TASK BRIEF: Below are some records. Print exactly the lines between the one holding "Task: Click the" and the one holding "Image resolution: width=1604", inclusive, and nothing else.

GIVEN DATA:
---
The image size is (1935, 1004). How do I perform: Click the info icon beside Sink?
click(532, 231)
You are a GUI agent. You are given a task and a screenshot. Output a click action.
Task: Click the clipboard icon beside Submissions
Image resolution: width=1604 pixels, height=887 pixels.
---
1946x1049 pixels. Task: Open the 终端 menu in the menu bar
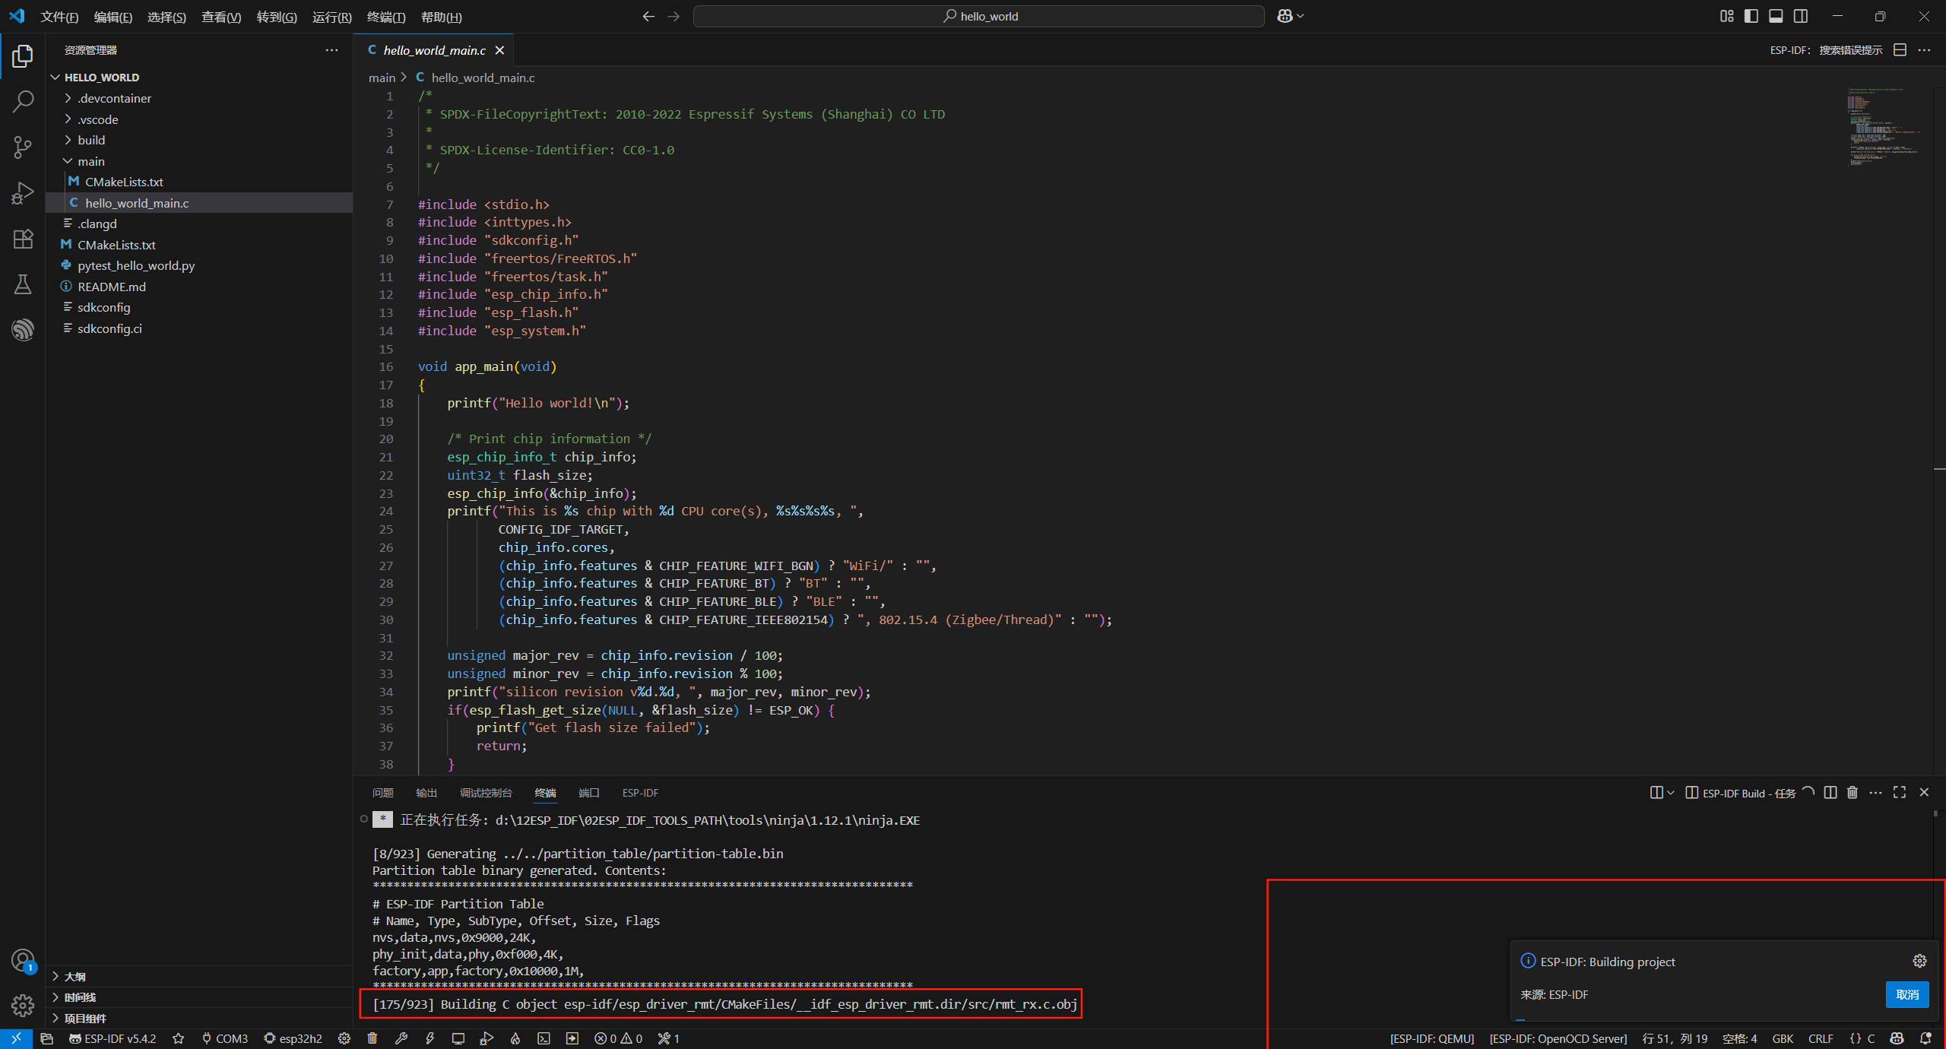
---
SOLUTION FOR THIS PROBLEM:
Task: Click the clipboard icon beside Submissions
Image resolution: width=1604 pixels, height=887 pixels.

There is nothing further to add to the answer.